== ACTIVITY ==
In the debate passage below about good, evil, and the law, what should win when legality and morality conflict?

== PASSAGE SHOWN ==
+ + + +

Indeed. You've claimed that every war has a "Good" side and an "Evil" side, correct?

Both sides can be evil, or neutral. The rest of the section is mostly wordgames. You throw moral condemnation around all the time, it’s only when I use good and evil that I have to start the definition from scratch.

They think it's murder, obviously, but you and I understand that the people I killed in this hypothetical were perpetuating evil, whereas I was acting for Good, so when I shot them for resisting me I was simply doing the right thing.

The situation is this: I give a gun to a slave/jew, and when the sheriff/SS catch us, a fight breaks out, leaving law enforcement dead. Yeah I think that’s morally fine. People are allowed to defend their freedom with lethal force. I hold the policemen responsible for enforcing immoral laws/doing evil, they are not an inert instrument of the democratic will.

The fact that I broke their laws is irrelevant, because their laws serve evil, and are therefore illegitimate.

The laws are irrelevant whether they serve good or serve evil. The laws are just the cliff’s notes version of morality, for those who need a shortcut. If legality and morality conflict, morality should win every time (whether it’s your morality or mine).

I tend to think of gentlemen's duels as "doubly just"

‘Gentleman’s duel’ was ironic, I do not care for southern honor culture, or duels. A gunfight breaking out between a slave and a slaver is a “just war” for the slave, not a ‘doubly just’ duel.

But leaving that aside, why can't one or the other side be good, but mistaken about the other side?

Because you’re never supposed to resolve a mistake by killing the other side.

+ + + +

== GIVEN ENTRIES ==
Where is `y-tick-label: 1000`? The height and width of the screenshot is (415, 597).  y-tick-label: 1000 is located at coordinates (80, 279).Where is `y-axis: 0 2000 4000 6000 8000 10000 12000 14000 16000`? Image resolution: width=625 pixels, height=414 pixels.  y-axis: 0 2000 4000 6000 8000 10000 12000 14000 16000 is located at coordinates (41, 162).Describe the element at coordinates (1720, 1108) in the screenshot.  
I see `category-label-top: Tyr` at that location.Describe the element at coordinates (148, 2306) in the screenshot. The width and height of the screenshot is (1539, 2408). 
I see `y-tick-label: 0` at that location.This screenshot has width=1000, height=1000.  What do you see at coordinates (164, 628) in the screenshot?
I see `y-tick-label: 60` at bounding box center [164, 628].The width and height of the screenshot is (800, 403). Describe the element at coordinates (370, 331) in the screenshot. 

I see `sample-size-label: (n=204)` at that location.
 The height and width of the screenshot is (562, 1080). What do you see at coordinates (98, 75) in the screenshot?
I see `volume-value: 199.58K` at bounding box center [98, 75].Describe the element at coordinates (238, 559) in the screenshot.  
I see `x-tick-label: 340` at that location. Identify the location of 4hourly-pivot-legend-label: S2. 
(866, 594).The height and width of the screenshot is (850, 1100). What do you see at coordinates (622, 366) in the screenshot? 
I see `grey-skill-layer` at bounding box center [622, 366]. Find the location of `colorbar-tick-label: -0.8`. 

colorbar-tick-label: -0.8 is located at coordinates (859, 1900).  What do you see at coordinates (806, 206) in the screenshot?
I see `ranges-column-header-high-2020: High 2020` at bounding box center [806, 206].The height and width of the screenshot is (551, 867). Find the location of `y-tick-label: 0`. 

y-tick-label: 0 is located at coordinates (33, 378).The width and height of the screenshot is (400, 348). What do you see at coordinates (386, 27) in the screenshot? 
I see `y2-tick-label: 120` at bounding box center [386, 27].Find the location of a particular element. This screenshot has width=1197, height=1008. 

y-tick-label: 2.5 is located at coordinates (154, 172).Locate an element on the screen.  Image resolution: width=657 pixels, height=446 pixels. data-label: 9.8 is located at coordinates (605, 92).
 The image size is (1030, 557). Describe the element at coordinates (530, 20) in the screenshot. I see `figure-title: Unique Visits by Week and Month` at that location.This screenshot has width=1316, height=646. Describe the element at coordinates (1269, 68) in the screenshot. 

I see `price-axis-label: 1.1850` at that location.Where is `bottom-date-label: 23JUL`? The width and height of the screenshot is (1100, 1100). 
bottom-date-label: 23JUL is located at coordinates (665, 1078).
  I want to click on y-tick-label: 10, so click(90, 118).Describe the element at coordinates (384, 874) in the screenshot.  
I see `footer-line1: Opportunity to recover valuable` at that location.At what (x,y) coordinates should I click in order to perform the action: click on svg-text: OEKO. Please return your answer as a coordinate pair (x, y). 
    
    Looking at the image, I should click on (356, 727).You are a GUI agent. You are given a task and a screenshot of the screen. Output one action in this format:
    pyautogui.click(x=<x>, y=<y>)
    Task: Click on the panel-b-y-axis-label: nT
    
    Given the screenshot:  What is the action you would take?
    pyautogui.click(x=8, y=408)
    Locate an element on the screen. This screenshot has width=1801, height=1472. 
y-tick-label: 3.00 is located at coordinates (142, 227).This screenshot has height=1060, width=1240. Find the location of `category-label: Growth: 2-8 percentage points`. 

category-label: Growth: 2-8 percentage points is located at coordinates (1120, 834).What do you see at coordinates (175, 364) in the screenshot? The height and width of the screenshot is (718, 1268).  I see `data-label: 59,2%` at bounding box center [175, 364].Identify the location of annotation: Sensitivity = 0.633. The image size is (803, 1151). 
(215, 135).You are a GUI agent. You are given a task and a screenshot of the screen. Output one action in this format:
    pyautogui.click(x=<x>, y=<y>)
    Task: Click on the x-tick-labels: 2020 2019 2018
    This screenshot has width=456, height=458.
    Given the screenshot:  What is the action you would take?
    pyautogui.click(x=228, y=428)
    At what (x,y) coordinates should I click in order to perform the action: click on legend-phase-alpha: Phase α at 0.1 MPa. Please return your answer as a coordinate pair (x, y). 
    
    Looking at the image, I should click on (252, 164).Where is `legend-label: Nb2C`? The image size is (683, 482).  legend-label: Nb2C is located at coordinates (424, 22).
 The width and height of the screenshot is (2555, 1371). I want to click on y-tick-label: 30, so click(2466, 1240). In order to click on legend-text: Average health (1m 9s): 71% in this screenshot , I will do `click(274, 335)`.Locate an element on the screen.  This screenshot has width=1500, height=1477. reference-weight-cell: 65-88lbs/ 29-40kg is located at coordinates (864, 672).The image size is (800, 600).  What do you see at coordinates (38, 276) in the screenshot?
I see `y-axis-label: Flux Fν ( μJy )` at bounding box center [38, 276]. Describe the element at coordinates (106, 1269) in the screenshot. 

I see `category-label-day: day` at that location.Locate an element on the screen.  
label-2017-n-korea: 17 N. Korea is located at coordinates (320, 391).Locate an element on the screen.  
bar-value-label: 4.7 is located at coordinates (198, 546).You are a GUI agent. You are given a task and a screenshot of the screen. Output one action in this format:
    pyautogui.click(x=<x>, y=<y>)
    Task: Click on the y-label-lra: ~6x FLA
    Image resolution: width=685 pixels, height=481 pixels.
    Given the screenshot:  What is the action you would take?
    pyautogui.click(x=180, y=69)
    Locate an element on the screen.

+ + + +

== RESULT OF THE TASK ==
Morality should win every time.